Studying CO2 from Pole to Pole


In this activity, students will analyze data sets that show how carbon dioxide varies through the atmosphere at different latitudes, altitudes, and different times of year.


Grade Level

  • This activity is suitable for students in grades 9-12.

Time Required

  • Three (3) 45-minute class periods

Student Learning Objectives

  • Students will analyze scientific data and predict patterns of gas movement in various situations.
  • Students will understand that the data sets they are analyzing come from field research and are the same sata sets that scientists are analyzing to learn about this topic.

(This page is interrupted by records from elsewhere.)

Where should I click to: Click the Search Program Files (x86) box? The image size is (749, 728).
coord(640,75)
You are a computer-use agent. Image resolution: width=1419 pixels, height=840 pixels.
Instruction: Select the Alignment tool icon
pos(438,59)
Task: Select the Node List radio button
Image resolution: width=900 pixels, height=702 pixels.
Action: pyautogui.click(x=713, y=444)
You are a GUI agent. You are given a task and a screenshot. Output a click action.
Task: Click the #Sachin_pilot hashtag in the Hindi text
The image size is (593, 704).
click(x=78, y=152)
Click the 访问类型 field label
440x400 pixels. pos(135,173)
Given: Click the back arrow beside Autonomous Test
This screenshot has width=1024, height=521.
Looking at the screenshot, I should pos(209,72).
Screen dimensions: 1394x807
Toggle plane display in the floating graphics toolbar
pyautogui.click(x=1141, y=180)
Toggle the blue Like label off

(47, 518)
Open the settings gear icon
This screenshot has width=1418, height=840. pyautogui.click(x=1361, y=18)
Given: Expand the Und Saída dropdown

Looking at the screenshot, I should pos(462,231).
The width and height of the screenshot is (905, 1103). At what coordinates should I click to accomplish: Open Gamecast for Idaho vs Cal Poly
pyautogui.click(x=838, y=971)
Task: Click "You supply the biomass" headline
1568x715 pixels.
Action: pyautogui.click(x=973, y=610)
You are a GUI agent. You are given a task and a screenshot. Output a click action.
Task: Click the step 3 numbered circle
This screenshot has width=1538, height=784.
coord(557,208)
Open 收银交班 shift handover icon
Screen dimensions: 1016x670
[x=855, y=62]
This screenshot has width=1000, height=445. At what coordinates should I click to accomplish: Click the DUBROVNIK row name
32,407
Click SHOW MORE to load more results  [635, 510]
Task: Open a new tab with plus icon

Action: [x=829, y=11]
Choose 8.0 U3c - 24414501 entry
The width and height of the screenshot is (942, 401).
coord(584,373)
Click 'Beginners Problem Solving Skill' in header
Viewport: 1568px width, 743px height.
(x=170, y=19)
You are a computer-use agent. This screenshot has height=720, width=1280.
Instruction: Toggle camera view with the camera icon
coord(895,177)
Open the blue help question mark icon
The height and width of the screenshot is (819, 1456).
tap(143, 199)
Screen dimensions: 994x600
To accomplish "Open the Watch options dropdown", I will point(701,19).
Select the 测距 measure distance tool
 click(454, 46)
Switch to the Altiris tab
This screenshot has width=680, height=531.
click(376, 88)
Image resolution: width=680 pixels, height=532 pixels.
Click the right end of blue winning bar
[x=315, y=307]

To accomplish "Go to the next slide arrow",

Science Education Standards Addressed

Next Generation Science Standards

  • Disciplinary Core Idea ESS2.D - Weather and climate
  • Disciplinary Core Idea ESS3.D - Global climate change
  • Science and Engineering Practice 4 - Analyzing and interpreting data
  • Science and Engineering Practice 6 - Constructing evidence
  • Science and Engineering Practice 7 - Engaging in argument from evidence


  • Engage (5-10 minutes)
    •  Ask students the following questions: What gases are in the atmosphere? How do we know they are there?
    • (1 minute) Watch the clip on the HIPPO project (Steve Wofsy) to introduce a test method scientists are using to measure atmospheric gases.
  • Explore (20-35 minutes)
    • (5-10 minutes) Divide students into pairs and give each pair a set of HIPPO CO2 Curtain Plots. Have students identify the variables and interesting points on the graphs and then put meaning to the data.  All markings should be directly on the graph with highlighter and pens or pencils.
    • (5-10 minutes) Using the Backgrounds & Extensions section of this activity, discuss limitations of this type of research with students.
    • (5-10 minutes) Re-visit the graphs as a class; have students share what they interpreted in each graph (see the Teacher Key of the HIPPO 1-5 Curtain Plot Data Sets for this information).
  • Explain(45 minutes)
    • (5 minutes) Have students define a “source” and a “sink” in relation to carbon.
    • Students will need copies of Worksheet #1: Carbon Dioxide Concentrations in the Atmosphere and a computer with an Internet connection. Have students conduct research on the Internet regarding factors that change atmospheric carbon dioxide. (See the Teacher Key to Worksheets #1 and #2 for this information.)
  • Elaborate (20 minutes)
  • Evaluate (10-20 minutes)
    • Short Response Question: As an expert scientist, you were selected to fly on the next HIPPO mission. Unfortunately, a forest fire over Brazil will keep you grounded. Meanwhile, your supervisor asks you to speak to the public about the implications of this fire on atmospheric CO2. Use all of your knowledge to create a statement to the public about the impact of this forest fire on the atmospheric CO2 levels in the Pacific Ocean (describe the concentration of atmospheric CO2 from pole-to-pole). (See information provided in the Background & Extensions section of this activity)

Background Information

The HIAPER Pole-to-Pole Observations (HIPPO) field project investigated the carbon cycle and greenhouse gases throughout the atmosphere at various altitudes along flight paths over the Pacific Basin. HIPPO measured profiles of atmospheric gas and particle concentrations from approximately the north pole to the south pole, from the surface of the Earth to the tropopause (the top of the troposphere), five times during different seasons over a three year period from 2009-2011.

The main goal of this program was to determine the global distribution of carbon dioxide and other atmospheric gases by analyzing air samples at various altitudes and latitudes in the Pacific Basin. The following scientific questions were the focus of the project:

  1. Understanding the global sources (producers) and sinks (storage) for CO2, CH4, and other carbon cycle gases
  2. Determining large-scale rates of how and where chemicals are transported in the atmosphere around the globe

Limitations of the HIPPO data used in this activity:

  • The flights are limited to the Pacific Basin and didn't cover other regions of the globe.
  • HIPPO sampled most of the troposphere. At high northern latitudes in winter it sampled the lower stratosphere, too.
  • Each flight occurred on one particular day, which makes the data somewhat sensitive to weather conditions on that day, and each flight series was in one year  and things can change from year to year.

Answers to the short response question used in the Evaluation section of this activity:

Student answers may include the following, not limited to:

  • Atmospheric CO2 levels would increase in the regions above the fire, but local communities should not be alarmed as the fire plume is mixed rapidly and the concentrations will be less than experienced in a city.
  • The South East Trade winds would push the CO2 in the 0-30 degrees latitude band towards the Pacific Ocean and convection will carry it up into the uppermost atmosphere.
  • The CO2 levels will be elevated as compared to normal over the ocean.